I found out yesterday that a couple who are dear friends took their youngest child to a rehab center on Wednesday. It was gruelingly painful for them but they also knew it was the best thing they could do for this 30 year old young man. As we all do who are struggling with an addiction, we deny its ownership of us–this has been true for their son. As I talked with them last night I told them I’d be praying for the truth to come forth for their son. There is a truth I had to face once I stepped out of denial and it was (and still is at times) a daily struggle. This is about our (my) true identity.
In Celebrate Recovery we introduce ourselves as “Hi, I’m ________, I am a grateful believer in Jesus Christ who struggles with ______.” We do this to help convince ourselves that our identity is in Christ Jesus and not in our struggle/addiction. I was sharing this with them last night to emphasize why so many of us want to stay in denial–we are convinced by our own thinking and Satan’s deception that our struggle is our identity. We are ashamed of this and want it hidden forever. The fact that Christ paid the price for this sin just doesn’t ring clear during this time in our life. Please join me in prayer for this young man as he begins to awaken to himself and the true self that God created in him from the beginning.

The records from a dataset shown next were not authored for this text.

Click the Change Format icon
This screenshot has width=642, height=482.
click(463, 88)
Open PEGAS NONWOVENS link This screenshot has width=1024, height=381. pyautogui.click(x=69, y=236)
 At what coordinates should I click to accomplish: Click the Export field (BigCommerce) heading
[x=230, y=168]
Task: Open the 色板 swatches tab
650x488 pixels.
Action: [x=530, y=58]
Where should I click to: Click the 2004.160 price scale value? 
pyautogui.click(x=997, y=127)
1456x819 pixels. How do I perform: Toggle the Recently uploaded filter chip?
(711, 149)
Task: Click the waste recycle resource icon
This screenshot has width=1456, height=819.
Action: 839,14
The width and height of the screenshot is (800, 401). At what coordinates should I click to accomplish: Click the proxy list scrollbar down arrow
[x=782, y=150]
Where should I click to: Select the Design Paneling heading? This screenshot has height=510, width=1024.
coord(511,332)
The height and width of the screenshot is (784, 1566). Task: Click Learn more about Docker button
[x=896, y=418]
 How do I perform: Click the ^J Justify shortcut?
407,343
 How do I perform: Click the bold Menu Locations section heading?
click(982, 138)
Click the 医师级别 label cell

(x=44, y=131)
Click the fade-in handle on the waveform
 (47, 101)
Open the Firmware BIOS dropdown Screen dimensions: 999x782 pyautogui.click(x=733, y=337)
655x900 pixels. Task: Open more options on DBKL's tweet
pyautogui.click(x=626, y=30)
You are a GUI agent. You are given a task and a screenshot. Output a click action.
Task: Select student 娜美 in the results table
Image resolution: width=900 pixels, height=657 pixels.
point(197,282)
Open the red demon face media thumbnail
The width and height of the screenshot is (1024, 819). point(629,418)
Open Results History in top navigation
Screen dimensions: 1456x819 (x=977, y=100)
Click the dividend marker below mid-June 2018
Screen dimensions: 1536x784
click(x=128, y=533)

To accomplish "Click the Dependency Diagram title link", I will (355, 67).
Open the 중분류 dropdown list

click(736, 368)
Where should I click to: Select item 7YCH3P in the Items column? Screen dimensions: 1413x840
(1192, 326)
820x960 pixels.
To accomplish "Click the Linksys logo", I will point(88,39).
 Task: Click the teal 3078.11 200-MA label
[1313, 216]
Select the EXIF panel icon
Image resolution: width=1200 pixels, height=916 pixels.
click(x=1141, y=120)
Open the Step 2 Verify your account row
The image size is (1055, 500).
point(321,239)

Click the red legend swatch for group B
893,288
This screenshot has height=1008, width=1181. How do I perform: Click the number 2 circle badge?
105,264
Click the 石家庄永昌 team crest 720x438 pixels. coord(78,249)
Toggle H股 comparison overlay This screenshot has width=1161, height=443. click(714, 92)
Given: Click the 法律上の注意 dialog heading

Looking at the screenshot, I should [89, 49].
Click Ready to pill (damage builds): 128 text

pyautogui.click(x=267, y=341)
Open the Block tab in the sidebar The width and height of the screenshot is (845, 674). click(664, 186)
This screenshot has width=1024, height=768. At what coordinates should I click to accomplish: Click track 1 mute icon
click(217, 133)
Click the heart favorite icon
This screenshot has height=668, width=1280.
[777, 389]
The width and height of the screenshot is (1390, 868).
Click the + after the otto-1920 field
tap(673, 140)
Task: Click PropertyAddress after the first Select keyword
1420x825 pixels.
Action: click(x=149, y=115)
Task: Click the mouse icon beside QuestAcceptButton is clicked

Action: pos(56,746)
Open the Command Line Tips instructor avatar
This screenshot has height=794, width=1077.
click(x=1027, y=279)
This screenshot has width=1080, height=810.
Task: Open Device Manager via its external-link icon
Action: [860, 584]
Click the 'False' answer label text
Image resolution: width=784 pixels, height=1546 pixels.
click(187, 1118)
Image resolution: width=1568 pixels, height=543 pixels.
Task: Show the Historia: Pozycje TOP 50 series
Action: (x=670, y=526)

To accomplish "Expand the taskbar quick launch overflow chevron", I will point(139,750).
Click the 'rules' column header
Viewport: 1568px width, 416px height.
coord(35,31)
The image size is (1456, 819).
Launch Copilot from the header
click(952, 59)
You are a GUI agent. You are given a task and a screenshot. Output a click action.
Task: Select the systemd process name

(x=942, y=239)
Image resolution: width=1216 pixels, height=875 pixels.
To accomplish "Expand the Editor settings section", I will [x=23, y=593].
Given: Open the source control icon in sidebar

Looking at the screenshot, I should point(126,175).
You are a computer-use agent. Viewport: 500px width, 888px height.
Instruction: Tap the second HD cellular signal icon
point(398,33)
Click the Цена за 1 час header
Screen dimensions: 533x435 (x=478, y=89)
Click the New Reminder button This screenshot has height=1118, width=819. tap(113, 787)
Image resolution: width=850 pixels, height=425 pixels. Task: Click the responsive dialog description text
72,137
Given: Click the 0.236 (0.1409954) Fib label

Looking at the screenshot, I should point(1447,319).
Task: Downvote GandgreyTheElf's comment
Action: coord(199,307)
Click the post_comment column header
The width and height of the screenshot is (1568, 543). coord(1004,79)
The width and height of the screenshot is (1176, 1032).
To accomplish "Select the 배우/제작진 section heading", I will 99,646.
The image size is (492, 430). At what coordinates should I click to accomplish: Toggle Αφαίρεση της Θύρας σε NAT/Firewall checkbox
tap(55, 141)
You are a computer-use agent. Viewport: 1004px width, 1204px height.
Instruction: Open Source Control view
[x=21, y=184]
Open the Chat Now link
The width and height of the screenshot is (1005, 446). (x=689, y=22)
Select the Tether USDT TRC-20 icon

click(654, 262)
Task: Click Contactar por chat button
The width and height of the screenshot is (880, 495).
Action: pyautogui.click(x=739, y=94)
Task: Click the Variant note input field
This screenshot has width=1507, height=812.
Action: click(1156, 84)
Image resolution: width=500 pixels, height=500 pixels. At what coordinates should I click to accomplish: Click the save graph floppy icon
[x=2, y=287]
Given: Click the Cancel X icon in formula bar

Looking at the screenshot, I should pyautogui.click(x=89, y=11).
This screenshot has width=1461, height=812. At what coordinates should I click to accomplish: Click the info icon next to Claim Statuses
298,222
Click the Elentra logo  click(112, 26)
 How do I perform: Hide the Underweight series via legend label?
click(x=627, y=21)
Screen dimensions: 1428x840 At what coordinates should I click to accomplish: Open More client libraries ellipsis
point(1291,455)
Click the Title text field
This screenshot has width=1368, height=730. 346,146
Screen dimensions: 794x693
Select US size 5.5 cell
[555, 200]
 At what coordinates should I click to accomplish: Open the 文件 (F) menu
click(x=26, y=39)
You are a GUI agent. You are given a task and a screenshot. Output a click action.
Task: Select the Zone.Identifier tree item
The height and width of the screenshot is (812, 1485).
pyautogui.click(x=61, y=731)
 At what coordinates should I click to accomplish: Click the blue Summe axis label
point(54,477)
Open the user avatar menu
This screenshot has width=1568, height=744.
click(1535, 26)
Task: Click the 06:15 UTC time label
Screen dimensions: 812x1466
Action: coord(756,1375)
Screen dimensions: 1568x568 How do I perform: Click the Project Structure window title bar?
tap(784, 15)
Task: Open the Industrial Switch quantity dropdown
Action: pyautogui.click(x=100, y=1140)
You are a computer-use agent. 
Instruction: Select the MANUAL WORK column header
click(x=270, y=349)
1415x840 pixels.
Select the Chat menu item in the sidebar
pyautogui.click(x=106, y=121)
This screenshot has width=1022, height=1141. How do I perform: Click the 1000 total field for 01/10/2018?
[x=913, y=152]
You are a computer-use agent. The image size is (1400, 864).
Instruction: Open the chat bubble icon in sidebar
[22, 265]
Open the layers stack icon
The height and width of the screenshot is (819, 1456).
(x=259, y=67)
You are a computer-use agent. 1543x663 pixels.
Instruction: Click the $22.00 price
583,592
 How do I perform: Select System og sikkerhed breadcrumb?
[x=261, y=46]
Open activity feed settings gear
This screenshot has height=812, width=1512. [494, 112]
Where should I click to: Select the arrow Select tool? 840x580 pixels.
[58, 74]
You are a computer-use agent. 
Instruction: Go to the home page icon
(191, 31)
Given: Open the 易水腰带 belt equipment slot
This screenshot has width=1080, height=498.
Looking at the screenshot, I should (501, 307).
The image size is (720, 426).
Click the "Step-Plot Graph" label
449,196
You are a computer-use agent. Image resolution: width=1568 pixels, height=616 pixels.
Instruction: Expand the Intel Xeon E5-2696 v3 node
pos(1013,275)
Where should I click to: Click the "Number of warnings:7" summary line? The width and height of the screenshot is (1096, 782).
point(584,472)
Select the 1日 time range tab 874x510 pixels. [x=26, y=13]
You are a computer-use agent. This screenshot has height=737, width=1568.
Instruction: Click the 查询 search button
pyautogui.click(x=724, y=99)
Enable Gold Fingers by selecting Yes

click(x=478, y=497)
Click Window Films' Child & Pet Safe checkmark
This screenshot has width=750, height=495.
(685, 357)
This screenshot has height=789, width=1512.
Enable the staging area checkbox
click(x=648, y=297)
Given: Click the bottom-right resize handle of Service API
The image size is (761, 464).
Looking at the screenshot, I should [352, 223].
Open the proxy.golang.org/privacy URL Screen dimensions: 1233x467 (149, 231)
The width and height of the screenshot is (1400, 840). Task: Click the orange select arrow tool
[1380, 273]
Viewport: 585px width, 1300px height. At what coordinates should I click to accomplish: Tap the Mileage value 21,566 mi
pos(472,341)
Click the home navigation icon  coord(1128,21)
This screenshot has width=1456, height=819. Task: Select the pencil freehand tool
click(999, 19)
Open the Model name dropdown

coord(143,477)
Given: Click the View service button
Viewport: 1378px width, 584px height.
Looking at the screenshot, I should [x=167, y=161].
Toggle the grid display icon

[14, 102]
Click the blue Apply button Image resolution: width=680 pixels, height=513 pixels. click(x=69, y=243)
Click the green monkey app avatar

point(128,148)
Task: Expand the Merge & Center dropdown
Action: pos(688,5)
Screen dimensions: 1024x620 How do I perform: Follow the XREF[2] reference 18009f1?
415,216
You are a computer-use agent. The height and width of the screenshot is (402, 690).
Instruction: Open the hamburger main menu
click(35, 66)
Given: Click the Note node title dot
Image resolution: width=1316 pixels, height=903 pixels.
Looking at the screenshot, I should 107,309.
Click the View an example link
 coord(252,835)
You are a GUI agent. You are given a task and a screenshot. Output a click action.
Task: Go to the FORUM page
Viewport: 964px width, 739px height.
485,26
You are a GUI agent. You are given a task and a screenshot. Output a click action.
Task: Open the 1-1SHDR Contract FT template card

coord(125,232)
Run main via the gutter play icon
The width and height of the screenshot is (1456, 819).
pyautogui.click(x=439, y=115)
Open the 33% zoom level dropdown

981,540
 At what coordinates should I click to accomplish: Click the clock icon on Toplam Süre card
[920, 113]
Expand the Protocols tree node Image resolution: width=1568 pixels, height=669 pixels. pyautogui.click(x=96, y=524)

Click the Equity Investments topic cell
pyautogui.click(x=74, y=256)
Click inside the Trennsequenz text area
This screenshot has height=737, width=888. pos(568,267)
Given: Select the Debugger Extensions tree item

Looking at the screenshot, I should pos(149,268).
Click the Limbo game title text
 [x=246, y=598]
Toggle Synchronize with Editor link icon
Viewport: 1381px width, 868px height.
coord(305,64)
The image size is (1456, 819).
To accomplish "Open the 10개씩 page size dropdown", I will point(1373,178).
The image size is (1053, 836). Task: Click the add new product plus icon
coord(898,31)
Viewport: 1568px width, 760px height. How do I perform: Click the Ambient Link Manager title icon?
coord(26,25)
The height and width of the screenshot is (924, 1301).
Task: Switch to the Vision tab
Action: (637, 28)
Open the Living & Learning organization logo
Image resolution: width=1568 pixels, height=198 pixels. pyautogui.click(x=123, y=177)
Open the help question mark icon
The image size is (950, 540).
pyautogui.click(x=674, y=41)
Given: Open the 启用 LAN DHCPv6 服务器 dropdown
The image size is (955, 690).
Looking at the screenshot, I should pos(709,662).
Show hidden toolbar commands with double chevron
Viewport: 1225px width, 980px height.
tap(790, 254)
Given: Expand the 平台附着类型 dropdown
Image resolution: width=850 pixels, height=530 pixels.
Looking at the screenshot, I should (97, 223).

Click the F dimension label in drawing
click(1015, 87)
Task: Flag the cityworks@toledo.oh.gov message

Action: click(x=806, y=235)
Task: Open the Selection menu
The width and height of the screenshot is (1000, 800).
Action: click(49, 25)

Our church is starting a new ministry this Fall for men struggling with a sexual addiction that is solely for this topic. This addiction is part of Celebrate Recovery, but there are stigmas attached to attending CR. We hope men will be more apt to attend under this new title. I’m writing this in the blog because we need prayer for this ministry as the time to start it approaches. I think I’ve already talked about it a couple weeks ago. Anyway, two of the potential leaders we had intended to use have relapsed leaving only one to begin the work. Satan is actively wanting this to not take place. This awful sin is rampant in our country and world. Please join me in praying for bondage to be broken in this as we begin on Sept. 20.
I know I can easily get caught up in “ministry work” forgetting momentarily about my personal side and daily struggle. This type of work has always been a means for me to be lost in my denial–God uses me so I don’t need to address this other part of me–I use to think. However, as my journey continues, I become more and more aware that God loves me in spite of all my sin even to the point of erasing it through the blood of His Own Son–Jesus. I want to claim this and let the truth of this be my shield as I step into the battle of living one day at a time.